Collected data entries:
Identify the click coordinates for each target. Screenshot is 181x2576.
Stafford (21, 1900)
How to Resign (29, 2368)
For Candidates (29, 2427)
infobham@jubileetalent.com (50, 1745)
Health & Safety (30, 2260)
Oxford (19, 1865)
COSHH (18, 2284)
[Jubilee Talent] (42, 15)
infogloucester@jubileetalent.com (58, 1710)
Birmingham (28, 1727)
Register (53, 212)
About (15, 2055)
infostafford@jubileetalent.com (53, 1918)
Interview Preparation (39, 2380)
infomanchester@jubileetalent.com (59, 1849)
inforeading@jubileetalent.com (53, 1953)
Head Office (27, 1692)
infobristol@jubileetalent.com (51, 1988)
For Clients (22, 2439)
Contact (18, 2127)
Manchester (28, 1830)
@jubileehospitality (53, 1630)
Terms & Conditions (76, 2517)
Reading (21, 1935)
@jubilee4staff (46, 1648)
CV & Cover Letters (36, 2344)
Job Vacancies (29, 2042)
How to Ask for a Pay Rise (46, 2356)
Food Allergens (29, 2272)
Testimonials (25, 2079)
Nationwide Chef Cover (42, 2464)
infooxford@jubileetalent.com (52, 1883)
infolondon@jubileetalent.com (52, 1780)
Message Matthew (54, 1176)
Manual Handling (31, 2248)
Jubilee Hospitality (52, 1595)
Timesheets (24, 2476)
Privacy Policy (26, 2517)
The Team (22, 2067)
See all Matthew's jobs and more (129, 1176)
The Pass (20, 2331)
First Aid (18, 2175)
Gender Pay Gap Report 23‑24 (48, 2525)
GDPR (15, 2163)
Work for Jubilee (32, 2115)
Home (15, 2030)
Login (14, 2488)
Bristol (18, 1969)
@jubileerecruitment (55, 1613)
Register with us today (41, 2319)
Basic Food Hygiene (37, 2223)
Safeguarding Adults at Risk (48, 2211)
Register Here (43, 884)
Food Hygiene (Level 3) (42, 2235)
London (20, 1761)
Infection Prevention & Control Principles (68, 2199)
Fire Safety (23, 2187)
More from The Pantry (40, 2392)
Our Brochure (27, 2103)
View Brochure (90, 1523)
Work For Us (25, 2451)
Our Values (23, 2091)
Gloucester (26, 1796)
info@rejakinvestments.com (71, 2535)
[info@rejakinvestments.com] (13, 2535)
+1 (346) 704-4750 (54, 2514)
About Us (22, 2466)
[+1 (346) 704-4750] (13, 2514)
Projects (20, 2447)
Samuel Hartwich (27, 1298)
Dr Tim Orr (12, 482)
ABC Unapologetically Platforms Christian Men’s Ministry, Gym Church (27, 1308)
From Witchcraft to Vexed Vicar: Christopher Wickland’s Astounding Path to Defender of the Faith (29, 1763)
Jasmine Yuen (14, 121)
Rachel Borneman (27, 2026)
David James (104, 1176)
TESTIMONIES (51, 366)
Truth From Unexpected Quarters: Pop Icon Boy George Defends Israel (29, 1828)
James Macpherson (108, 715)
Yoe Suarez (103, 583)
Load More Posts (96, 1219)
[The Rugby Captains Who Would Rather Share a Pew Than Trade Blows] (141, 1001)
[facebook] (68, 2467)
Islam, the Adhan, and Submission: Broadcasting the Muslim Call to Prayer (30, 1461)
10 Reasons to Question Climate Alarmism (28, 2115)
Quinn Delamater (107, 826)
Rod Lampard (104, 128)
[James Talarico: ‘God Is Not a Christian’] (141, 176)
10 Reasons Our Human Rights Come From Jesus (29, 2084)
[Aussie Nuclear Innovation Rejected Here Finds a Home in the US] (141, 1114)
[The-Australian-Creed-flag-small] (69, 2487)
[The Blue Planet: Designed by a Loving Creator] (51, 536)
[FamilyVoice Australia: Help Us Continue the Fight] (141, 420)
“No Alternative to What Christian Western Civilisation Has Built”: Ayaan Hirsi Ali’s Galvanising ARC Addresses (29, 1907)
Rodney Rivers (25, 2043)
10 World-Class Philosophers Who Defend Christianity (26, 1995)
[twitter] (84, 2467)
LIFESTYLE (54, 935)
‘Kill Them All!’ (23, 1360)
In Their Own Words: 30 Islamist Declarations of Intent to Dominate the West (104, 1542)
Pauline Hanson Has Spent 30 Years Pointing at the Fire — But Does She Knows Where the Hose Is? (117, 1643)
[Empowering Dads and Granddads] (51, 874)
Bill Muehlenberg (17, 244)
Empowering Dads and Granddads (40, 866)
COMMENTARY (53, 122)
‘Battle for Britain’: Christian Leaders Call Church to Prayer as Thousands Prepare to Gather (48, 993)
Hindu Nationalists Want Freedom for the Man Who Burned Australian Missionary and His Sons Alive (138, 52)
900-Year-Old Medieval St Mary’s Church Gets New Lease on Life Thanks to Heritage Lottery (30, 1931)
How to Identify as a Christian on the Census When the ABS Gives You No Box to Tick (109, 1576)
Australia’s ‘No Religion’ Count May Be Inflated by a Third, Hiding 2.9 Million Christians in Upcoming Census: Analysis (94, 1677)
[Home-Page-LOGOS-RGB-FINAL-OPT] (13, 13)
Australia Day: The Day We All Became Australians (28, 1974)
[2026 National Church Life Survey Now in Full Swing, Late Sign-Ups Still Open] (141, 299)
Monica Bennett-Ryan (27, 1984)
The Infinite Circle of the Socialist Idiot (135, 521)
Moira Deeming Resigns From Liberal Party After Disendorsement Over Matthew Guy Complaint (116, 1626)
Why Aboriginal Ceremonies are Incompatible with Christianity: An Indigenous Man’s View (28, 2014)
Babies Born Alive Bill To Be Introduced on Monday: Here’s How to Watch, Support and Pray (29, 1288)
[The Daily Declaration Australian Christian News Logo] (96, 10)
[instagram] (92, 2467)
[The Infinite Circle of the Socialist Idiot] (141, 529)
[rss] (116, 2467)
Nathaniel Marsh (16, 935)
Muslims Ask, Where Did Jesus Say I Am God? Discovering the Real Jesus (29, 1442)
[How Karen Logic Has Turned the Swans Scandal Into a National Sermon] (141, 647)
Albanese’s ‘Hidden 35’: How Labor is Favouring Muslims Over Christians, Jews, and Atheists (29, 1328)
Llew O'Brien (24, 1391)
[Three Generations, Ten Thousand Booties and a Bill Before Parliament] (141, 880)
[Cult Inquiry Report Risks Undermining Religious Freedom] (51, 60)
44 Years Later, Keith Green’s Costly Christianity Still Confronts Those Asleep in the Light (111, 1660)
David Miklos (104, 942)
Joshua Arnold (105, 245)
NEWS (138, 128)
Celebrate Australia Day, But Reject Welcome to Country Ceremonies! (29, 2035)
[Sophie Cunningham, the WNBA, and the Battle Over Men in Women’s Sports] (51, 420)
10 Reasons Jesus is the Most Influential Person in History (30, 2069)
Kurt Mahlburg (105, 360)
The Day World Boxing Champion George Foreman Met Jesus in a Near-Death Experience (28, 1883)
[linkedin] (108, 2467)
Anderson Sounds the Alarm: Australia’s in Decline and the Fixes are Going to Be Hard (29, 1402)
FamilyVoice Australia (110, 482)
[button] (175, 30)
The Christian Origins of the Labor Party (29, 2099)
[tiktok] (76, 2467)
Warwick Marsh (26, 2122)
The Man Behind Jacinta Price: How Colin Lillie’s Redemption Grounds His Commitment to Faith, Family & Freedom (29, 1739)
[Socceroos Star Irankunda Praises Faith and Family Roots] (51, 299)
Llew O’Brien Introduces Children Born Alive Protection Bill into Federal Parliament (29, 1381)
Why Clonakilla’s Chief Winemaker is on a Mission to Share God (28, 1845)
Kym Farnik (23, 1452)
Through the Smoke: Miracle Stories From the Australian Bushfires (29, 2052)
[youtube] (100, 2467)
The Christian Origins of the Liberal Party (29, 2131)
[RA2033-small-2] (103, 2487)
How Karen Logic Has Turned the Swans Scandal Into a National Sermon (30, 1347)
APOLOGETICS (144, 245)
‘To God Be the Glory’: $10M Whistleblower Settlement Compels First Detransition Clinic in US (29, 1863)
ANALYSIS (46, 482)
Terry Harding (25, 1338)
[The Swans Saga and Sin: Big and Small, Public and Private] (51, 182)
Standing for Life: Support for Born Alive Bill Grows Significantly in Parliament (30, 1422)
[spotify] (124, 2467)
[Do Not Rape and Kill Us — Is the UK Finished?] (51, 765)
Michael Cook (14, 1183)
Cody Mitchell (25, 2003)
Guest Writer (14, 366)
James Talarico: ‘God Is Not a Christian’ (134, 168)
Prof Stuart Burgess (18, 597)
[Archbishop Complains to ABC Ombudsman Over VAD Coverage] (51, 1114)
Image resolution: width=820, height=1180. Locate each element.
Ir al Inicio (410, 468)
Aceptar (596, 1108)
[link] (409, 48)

_REQUIRED ACTION_:
Up to and including the line with "Jubilee Hospitality (52, 1595)", write out the records above exactly, starting from their first line.

_RESPONSE BOX_:
Identify the click coordinates for each target. Screenshot is 181x2576.
Stafford (21, 1900)
How to Resign (29, 2368)
For Candidates (29, 2427)
infobham@jubileetalent.com (50, 1745)
Health & Safety (30, 2260)
Oxford (19, 1865)
COSHH (18, 2284)
[Jubilee Talent] (42, 15)
infogloucester@jubileetalent.com (58, 1710)
Birmingham (28, 1727)
Register (53, 212)
About (15, 2055)
infostafford@jubileetalent.com (53, 1918)
Interview Preparation (39, 2380)
infomanchester@jubileetalent.com (59, 1849)
inforeading@jubileetalent.com (53, 1953)
Head Office (27, 1692)
infobristol@jubileetalent.com (51, 1988)
For Clients (22, 2439)
Contact (18, 2127)
Manchester (28, 1830)
@jubileehospitality (53, 1630)
Terms & Conditions (76, 2517)
Reading (21, 1935)
@jubilee4staff (46, 1648)
CV & Cover Letters (36, 2344)
Job Vacancies (29, 2042)
How to Ask for a Pay Rise (46, 2356)
Food Allergens (29, 2272)
Testimonials (25, 2079)
Nationwide Chef Cover (42, 2464)
infooxford@jubileetalent.com (52, 1883)
infolondon@jubileetalent.com (52, 1780)
Message Matthew (54, 1176)
Manual Handling (31, 2248)
Jubilee Hospitality (52, 1595)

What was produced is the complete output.